Restate all of the data exactly.
START DATA SECTION
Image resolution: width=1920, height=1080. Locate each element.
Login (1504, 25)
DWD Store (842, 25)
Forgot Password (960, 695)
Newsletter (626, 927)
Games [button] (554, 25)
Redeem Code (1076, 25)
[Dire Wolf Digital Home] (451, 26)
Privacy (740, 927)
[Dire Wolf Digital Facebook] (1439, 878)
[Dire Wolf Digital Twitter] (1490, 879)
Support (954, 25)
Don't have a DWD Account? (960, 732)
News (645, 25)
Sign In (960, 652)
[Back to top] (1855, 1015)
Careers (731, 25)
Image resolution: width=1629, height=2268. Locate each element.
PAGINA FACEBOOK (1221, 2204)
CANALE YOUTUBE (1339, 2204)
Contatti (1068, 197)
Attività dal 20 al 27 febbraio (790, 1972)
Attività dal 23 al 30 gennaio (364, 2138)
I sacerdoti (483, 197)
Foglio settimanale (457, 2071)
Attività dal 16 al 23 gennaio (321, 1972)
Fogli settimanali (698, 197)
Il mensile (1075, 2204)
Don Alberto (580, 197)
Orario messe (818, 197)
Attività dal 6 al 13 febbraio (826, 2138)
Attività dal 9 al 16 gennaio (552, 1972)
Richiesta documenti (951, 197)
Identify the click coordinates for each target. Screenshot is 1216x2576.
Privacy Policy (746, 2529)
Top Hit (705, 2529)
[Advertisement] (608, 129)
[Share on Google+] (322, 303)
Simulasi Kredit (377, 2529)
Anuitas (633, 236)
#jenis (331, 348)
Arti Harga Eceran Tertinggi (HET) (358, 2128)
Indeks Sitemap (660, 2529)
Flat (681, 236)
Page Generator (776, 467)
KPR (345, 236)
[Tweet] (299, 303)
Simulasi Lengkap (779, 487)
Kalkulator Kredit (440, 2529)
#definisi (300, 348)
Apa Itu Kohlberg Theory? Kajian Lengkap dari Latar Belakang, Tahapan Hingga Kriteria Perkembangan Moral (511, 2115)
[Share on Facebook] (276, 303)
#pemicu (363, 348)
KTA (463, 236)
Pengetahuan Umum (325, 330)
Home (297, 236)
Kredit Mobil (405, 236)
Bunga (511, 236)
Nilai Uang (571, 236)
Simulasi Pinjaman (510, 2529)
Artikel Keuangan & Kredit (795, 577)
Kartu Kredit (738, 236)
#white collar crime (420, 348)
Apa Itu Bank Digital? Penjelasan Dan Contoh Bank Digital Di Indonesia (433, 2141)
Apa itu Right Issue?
END DATA SECTION
RESULT:
Image resolution: width=1920, height=1080. Locate each element.
Login (1504, 25)
DWD Store (842, 25)
Forgot Password (960, 695)
Newsletter (626, 927)
Games [button] (554, 25)
Redeem Code (1076, 25)
[Dire Wolf Digital Home] (451, 26)
Privacy (740, 927)
[Dire Wolf Digital Facebook] (1439, 878)
[Dire Wolf Digital Twitter] (1490, 879)
Support (954, 25)
Don't have a DWD Account? (960, 732)
News (645, 25)
Sign In (960, 652)
[Back to top] (1855, 1015)
Careers (731, 25)
Image resolution: width=1629, height=2268. Locate each element.
PAGINA FACEBOOK (1221, 2204)
CANALE YOUTUBE (1339, 2204)
Contatti (1068, 197)
Attività dal 20 al 27 febbraio (790, 1972)
Attività dal 23 al 30 gennaio (364, 2138)
I sacerdoti (483, 197)
Foglio settimanale (457, 2071)
Attività dal 16 al 23 gennaio (321, 1972)
Fogli settimanali (698, 197)
Il mensile (1075, 2204)
Don Alberto (580, 197)
Orario messe (818, 197)
Attività dal 6 al 13 febbraio (826, 2138)
Attività dal 9 al 16 gennaio (552, 1972)
Richiesta documenti (951, 197)
Identify the click coordinates for each target. Screenshot is 1216x2576.
Privacy Policy (746, 2529)
Top Hit (705, 2529)
[Advertisement] (608, 129)
[Share on Google+] (322, 303)
Simulasi Kredit (377, 2529)
Anuitas (633, 236)
#jenis (331, 348)
Arti Harga Eceran Tertinggi (HET) (358, 2128)
Indeks Sitemap (660, 2529)
Flat (681, 236)
Page Generator (776, 467)
KPR (345, 236)
[Tweet] (299, 303)
Simulasi Lengkap (779, 487)
Kalkulator Kredit (440, 2529)
#definisi (300, 348)
Apa Itu Kohlberg Theory? Kajian Lengkap dari Latar Belakang, Tahapan Hingga Kriteria Perkembangan Moral (511, 2115)
[Share on Facebook] (276, 303)
#pemicu (363, 348)
KTA (463, 236)
Pengetahuan Umum (325, 330)
Home (297, 236)
Kredit Mobil (405, 236)
Bunga (511, 236)
Nilai Uang (571, 236)
Simulasi Pinjaman (510, 2529)
Artikel Keuangan & Kredit (795, 577)
Kartu Kredit (738, 236)
#white collar crime (420, 348)
Apa Itu Bank Digital? Penjelasan Dan Contoh Bank Digital Di Indonesia (433, 2141)
Apa itu Right Issue?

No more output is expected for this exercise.